Ergänzungen zum Rechenschaftsbericht des Vorstandes
Liebe Freundinnen und Freunde der Heimatgeschichte, verehrte Gäste, sehr geehrte Frau Bezirksbürgermeisterin Pohle,
mit meinen Ergänzungen zum Rechenschaftsbericht fange ich mit zwei unangenehmeren Themen an.
Das erste wäre die Entschuldigung für ein offenbares Formatierungsproblem bei der Drucklegung unseres Berichtsheftes: Im Register unserer „Beiträge zur Regionalgeschichte“ – das dankenswerterweise Frau Ninon Suckow erstellt hat – sind die Autorennamen abhanden gekommen. Das ist hochgradig ärgerlich, wir konnten es aber leider nicht mehr korrigieren. Wir halten dennoch dieses Register hinsichtlich der Breite der dargestellten Forschungsaktivitäten für aussagekräftig genug. Viele von Ihnen haben daran Anteil. Dafür möchte ich Ihnen danken!
Ein zweites sollte uns aber Anlass zur Besorgnis geben – die Mitgliederentwicklung unseres Vereins. Ich habe einmal nachgeschlagen:
2005 hatte der Verein noch 160 individuelle Mitglieder – derzeit sind es 105.
2005 waren 40 Unternehmen bei uns Mitglied, heute sind es noch 15.
Das sind verglichen mit anderen immer noch ganz ordentliche Werte, wie ich finde. Aber die Tendenz sollte uns beunruhigen.
Ausgehend von der Feststellung, dass unsere Vereinstätigkeit zum entscheidenden Teil durch die Mitgliedsbeiträge finanziert wird und der Kenntnisnahme dieser Zahlen, sah sich der Vorstand veranlasst, Ihnen heute eine weniger erfreuliche Entscheidung zu empfehlen – eine vergleichsweise, wie wir meinen, moderate Anhebung der Beiträge. Ich denke, unsere „Verwaltungsaufwendungen“ sind – auch gemessen an anderen – äußerst gering. Alle Vereinstätigkeit, deren beeindruckende Bilanz im Bericht nachzulesen ist, erfolgt ehrenamtlich. Aber gewisse Kosten entstehen eben doch.
Nun kann und muss man sagen: Wir brauchen mehr Mitglieder. Ja, natürlich. Aber die demographische Entwicklung bekommen wir wie alle anderen zu spüren. Man muss allerdings einräumen, unser Tätigkeitsspektrum ist vergleichsweise gering.
Wir sind im klassischen Sinne ein Geschichtsverein. Allen anderen Tätigkeitsfeldern haben wir uns, auch aus Kräftegründen, in den letzten 15 Jahren sukzessive verschlossen.

**DATENABSCHNITT**.
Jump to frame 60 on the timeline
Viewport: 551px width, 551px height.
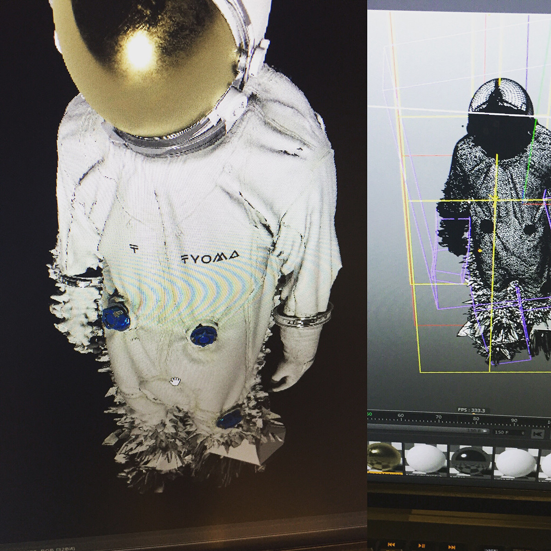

**GEGEBENE AUFGABE 1**. Wie viele individuelle Mitglieder hat der Verein laut dem Text zum Rechenschaftsbericht derzeit?
**GEGEBENE AUFGABE 2**. Ändern Sie im Text zum Rechenschaftsbericht alles von „Nun kann und“ bis hinunter zu „Jahren sukzessive verschlossen.“, indem Sie „Geschichtsverein“ durch „Heimatverein“ ersetzen.
**GEGEBENE AUFGABE 3**. Schreiben Sie die Rede mit den Ergänzungen zum Rechenschaftsbericht im Anschluss an ihren letzten Satz weiter.

**ERWARTETE ANTWORT 1**. 105

**ERWARTETE ANTWORT 2**.
Nun kann und muss man sagen: Wir brauchen mehr Mitglieder. Ja, natürlich. Aber die demographische Entwicklung bekommen wir wie alle anderen zu spüren. Man muss allerdings einräumen, unser Tätigkeitsspektrum ist vergleichsweise gering.
Wir sind im klassischen Sinne ein Heimatverein. Allen anderen Tätigkeitsfeldern haben wir uns, auch aus Kräftegründen, in den letzten 15 Jahren sukzessive verschlossen.

**ERWARTETE ANTWORT 3**.
Hier ist meines Erachtens ein Paradigmenwechsel nötig. Wollen wir mehr Menschen zur Mitarbeit im Verein gewinnen, sollten wir eine Ausweitung unserer Tätigkeitsfelder überprüfen. Ich könnte mir vorstellen, dass es dem Heimatverein gut täte, sein Profil in den nächsten Jahren in Richtung eines „Marzahn-Hellersdorfer Kultur- und Heimatvereins“ zu erweitern – mit Angeboten an die Menschen des Bezirkes, sich neben unserem unverzichtbaren Geschichtsthema auch mit aktuellen Themen von Kunst und Kultur auseinandersetzen zu können. Natürlich werden wir nicht in der Lage sein, uns in einen Wettbewerb mit den im Bezirk tätigen Beschäftigungsträgern zu begeben. Das ist zudem besonders schwierig, weil sich vor allem aus Kostengründen sich in den letzten 20 Jahren ein gut Teil der bezirklichen Kulturarbeit auf Freie Träger verlagert hat. Und – das wird oft vergessen – auch Künstlerinnen und Künstler müssen ihr Leben finanzieren können. Aber eigenständige Akzente setzen könnten wir schon. Ich erinnere nur an die gute Resonanz, die unsere beiden – auf eine Anregung von Harald Kintscher zurückgehenden – Kalenderprojekte hatten. Hier gab es immer wieder Nachfragen, wie es denn mit den aktuellen Dingen sei.
Ein anderes Thema.
Am 21. April 2005 wurde an der Stelle, an der 50 Jahre zuvor die Einheiten der 5. Stoßarmee der 1. Belorussischen Front (die Armee wurde in Stalingrad aufgestellt) die Berliner Stadtgrenze erreichten, die dortige Brücke der Allee Richtung Hönow-Altlandsberg nicht zuletzt auf Initiative unseres Heimatvereins in „Nikolai-E. Bersarin-Brücke“ umbenannt. Bersarin wurde erster Stadtkommandanten des befreiten Berlin. Ihm ist es zu verdanken, dass die Menschen im „Trümmerhaufen bei Potsdam“ überhaupt überlebten.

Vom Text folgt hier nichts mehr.